### Passage
Deirdre's Story

I always had in the back of my head that having a family might not be straight forward for me. I don’t know why- call it instinct maybe. When we got married we started trying straight away, my reasoning being we were already in our thirties and if there were problems then we would need time on our side. We got pregnant on the second month of trying and were thrilled. For some reason I could not get excited. At 6 weeks pregnant I started spotting in the staff toilet at work. My heart pounding I rang John. He picked me up and we went to the local hospital. I was scanned, there was the baby but no heart beat. I was told to rest and to come back in 2 weeks. I stayed in bed, despairing with any spotting and praying so very hard that my baby would stay with me. Sadly it was not meant to be and at nearly 8 weeks I miscarried. In the following 2 weeks after this I kept getting bouts of severe left sided pain. I went into the local hospital 3 times with this pain. I was scanned, I asked the doctor on each occasion to check my fallopian tubes, on each occasion this was dismissed. At the third scan John was told that I was not dealing with the miscarriage, that the pain was in my head and that we should take a break. We went to knock where the pain returned necessitating a pain relief injection from the local GP. After this I was pain free for a few days, decided that whatever was wrong had corrected itself and we decided to go to New York. I did wonder if maybe the doctors were right all along and that maybe the pain was in my head. The evening before the flight we were booking into the airport hotel and the pain returned. Excusing myself I went to the ladies and doubled up in pain. When it passed I came back out to the lobby, and collapsed. An ambulance brought me initially to Beaumont where John was told that I was very ill. From there I was brought to the Rotunda. A midwife did a scan and her face fell. Looking at the monitor we saw a perfect little baby, but in my left fallopian tube. I had an emergency laparoscopy, my tube had begun to rupture and I had internal bleeding.. The baby and tube were removed. In the space of a month I had lost twins, and a tube. The surgeon explained that I had had a heterotopic pregnancy, extremely rare. It is more common in ivf pregnancies but even then extremely rare and virtually unheard of when a pregnancy is not a result of ivf. It occurs typically in one pregnancy out of every 300,000 pregnancies.

Never one to lose hope we began trying soon afterwards. After an early miscarriage I became pregnant again and our son was born less than a year after the ectopic surgery. Two devastating miscarriage later and our daughter was born. I once despaired of having this little family but the stats of everything working out were always in my favour, even after losing a tube. As I type my son has his arm around his little sister and they are cheek to cheek, the best of friends, looking at the birds out in the back garden. He is very protective of her because she is not used to this walking lark and keeps falling on her bum. I’m pretty sure there are a few little angels in the room with us also.

### Exercise data
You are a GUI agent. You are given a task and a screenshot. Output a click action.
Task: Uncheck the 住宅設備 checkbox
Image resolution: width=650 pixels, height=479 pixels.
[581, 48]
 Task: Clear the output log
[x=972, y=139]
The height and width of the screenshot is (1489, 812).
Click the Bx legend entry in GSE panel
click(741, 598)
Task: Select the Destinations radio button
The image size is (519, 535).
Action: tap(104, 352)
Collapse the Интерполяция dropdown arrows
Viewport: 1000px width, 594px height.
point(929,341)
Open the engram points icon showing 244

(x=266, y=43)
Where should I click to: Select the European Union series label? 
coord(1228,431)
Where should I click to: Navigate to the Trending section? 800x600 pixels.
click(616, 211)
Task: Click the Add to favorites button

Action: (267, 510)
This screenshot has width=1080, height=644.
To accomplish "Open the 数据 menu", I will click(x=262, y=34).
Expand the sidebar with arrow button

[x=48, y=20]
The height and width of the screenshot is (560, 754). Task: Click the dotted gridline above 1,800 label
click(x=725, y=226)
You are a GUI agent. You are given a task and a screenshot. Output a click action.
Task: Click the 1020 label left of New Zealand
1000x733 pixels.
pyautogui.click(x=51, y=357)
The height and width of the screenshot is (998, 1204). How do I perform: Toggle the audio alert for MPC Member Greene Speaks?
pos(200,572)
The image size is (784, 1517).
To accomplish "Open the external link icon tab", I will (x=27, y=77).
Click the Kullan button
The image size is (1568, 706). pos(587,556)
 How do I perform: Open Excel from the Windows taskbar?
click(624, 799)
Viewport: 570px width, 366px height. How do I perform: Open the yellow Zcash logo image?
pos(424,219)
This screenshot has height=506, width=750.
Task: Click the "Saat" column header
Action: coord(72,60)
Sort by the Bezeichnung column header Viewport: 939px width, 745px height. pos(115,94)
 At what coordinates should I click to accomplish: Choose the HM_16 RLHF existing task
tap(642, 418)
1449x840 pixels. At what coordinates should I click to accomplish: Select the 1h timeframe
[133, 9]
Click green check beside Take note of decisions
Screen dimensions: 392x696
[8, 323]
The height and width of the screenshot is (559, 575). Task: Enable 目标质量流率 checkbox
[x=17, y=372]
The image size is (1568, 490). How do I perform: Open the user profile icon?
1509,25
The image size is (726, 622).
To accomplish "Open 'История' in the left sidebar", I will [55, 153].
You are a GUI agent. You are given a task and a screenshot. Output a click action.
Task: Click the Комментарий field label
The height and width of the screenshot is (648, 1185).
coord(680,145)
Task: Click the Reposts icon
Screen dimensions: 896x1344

### About this exercise
From Deirdre's story, output the stretch that opens with the words containing "Never one to" and closes with "with us also.", copied word for word. The listing plays no part in this work.

### The answer
Never one to lose hope we began trying soon afterwards. After an early miscarriage I became pregnant again and our son was born less than a year after the ectopic surgery. Two devastating miscarriage later and our daughter was born. I once despaired of having this little family but the stats of everything working out were always in my favour, even after losing a tube. As I type my son has his arm around his little sister and they are cheek to cheek, the best of friends, looking at the birds out in the back garden. He is very protective of her because she is not used to this walking lark and keeps falling on her bum. I’m pretty sure there are a few little angels in the room with us also.